タクシーを降り、気持ちを切り替えて事務所に入ったつもりでしたが、つい、税理士の先生に、自分のおさまらない気持ちをこぼしてしまいました。
打合せを終えて会社に帰る時になっても雨は降りやみません。また駅までタクシーを利用することにしました。運よく事務所の前で空車を拾うことができました。
「JR新宿駅西口までお願いします。近くてすみません」
おそるおそるお願いしました。
運転手B:「いえいえお客さん、距離ではありません。ご利用いただけるだけで嬉しいのです。お仕事の帰りですよね。お疲れでしょう。短い時間でもゆっくりお過ごしください」
行きのタクシーとは雲泥の差。それまでの気分の悪さが一挙に吹っ飛びました。短い時間でしたが、とても気持ちの良い時間でした。
この違いは何だろう。そうか!
行きのタクシーの運転手さんは「単に人を運び、少しでもお金を稼ぐ人」、帰りの運転手さんは「ご利用いただくお客様のお役に立つ人」
「心のドメイン(領域)」に大きな違いがあることに気がつきました。
「どうせ仕事をするなら感謝される仕事をしよう」
これはモスの創業者が常々言っていたことで、まさに「お役立ちのドメイン」です。お店のスタッフは単なる「売り子」ではなく、お店を利用するお客様にとって「お役に立つ人」でなければならないことを意味します。
〇作業や技術よりも大切なものとは
このケースは、外食業におけるマネージャー職の大切な役割を示唆してくれます。マネージャー職は、最初の教育(オリエンテーション)で、作業や技術を教える前に、仕事の「使命」「役割」といった、「心のドメイン」のあり方を教えることが重要です。

######

**タスク一覧:**
[A] 提供テキストのうち、「おそるおそるお願いしました。」から「り方を教えることが重要です。」までの部分をそのまま書き写してください。
[B] 提供テキストの最後の段落(「このケースは」で始まる段落)で、鉤括弧「」に入っている語句をすべて挙げてください。
[C] 提供テキストによると、帰りのタクシーで運転手に告げた行き先はどこですか。

######

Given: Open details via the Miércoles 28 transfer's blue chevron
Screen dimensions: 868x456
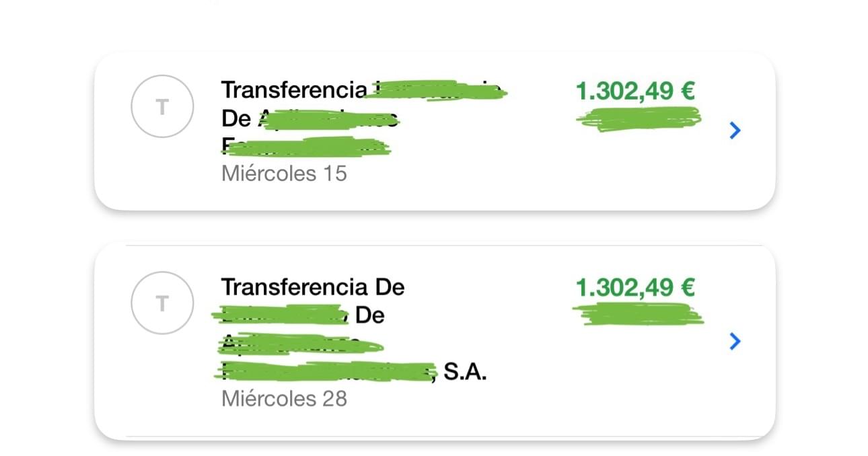Looking at the screenshot, I should click(735, 342).
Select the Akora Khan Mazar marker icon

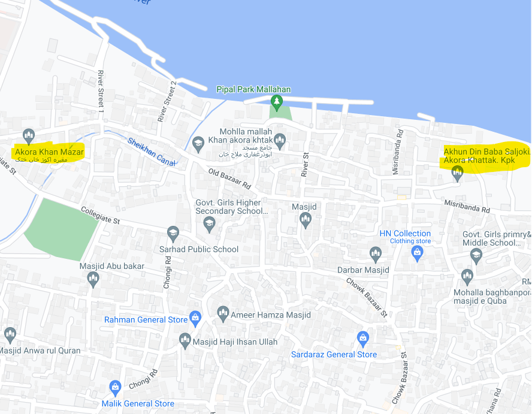(29, 137)
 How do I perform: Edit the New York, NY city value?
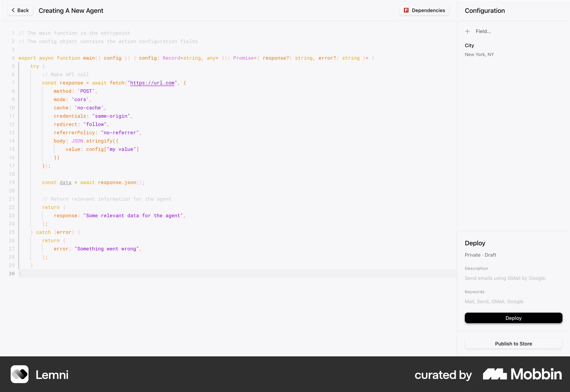[x=479, y=54]
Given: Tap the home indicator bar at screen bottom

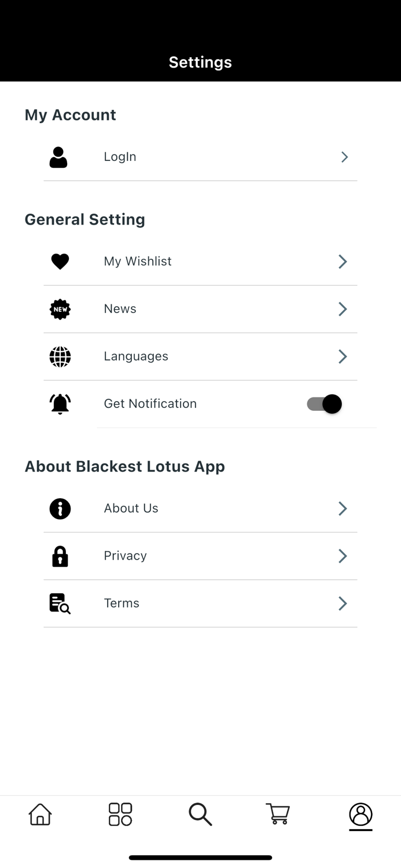Looking at the screenshot, I should [200, 857].
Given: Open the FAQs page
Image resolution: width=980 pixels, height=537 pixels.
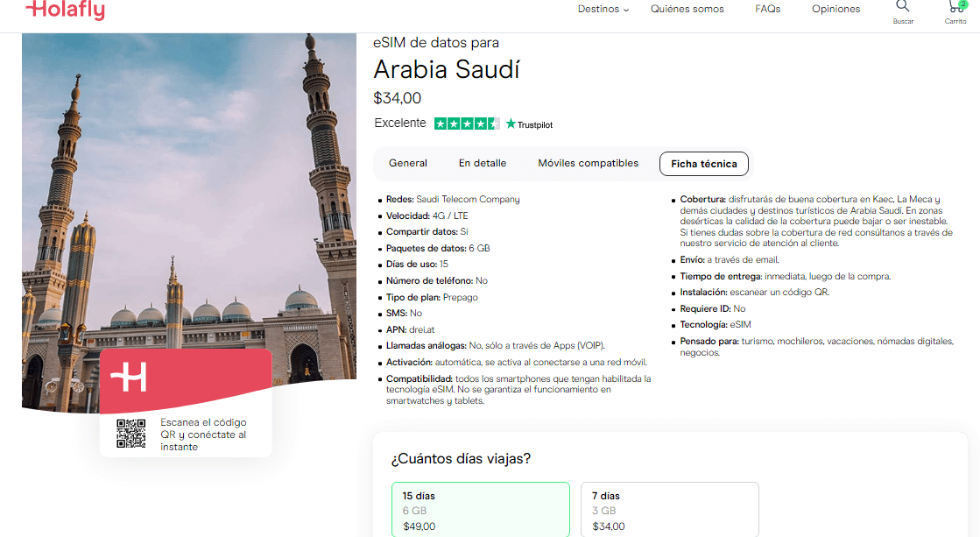Looking at the screenshot, I should click(767, 8).
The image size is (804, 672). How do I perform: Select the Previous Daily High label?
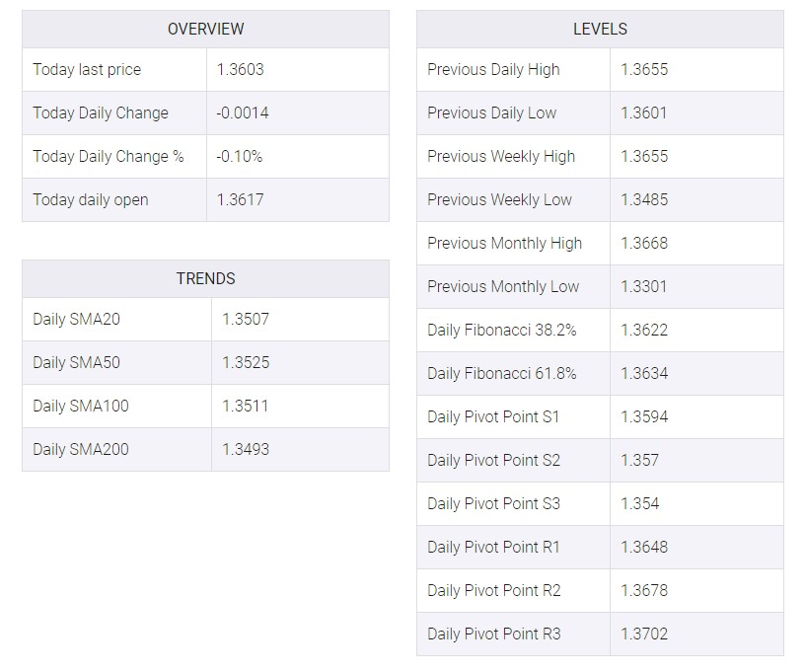pos(493,69)
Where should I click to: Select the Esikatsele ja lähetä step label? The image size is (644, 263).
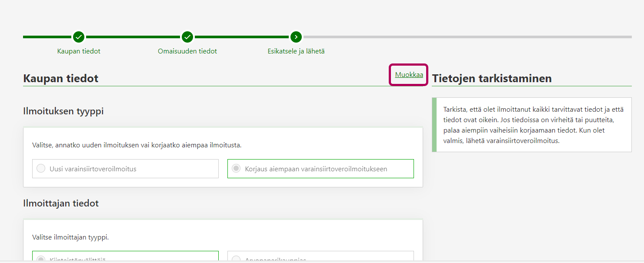click(296, 51)
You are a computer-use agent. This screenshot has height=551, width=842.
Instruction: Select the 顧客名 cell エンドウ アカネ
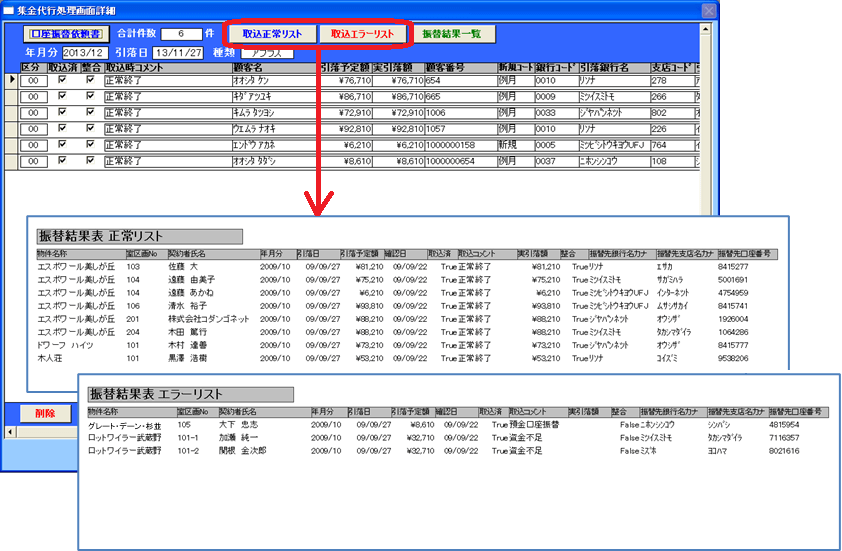[274, 144]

######

**タスク結果:**
[A]
おそるおそるお願いしました。
運転手B:「いえいえお客さん、距離ではありません。ご利用いただけるだけで嬉しいのです。お仕事の帰りですよね。お疲れでしょう。短い時間でもゆっくりお過ごしください」
行きのタクシーとは雲泥の差。それまでの気分の悪さが一挙に吹っ飛びました。短い時間でしたが、とても気持ちの良い時間でした。
この違いは何だろう。そうか!
行きのタクシーの運転手さんは「単に人を運び、少しでもお金を稼ぐ人」、帰りの運転手さんは「ご利用いただくお客様のお役に立つ人」
「心のドメイン(領域)」に大きな違いがあることに気がつきました。
「どうせ仕事をするなら感謝される仕事をしよう」
これはモスの創業者が常々言っていたことで、まさに「お役立ちのドメイン」です。お店のスタッフは単なる「売り子」ではなく、お店を利用するお客様にとって「お役に立つ人」でなければならないことを意味します。
〇作業や技術よりも大切なものとは
このケースは、外食業におけるマネージャー職の大切な役割を示唆してくれます。マネージャー職は、最初の教育(オリエンテーション)で、作業や技術を教える前に、仕事の「使命」「役割」といった、「心のドメイン」のあり方を教えることが重要です。

[B] 使命、役割、心のドメイン

[C] JR新宿駅西口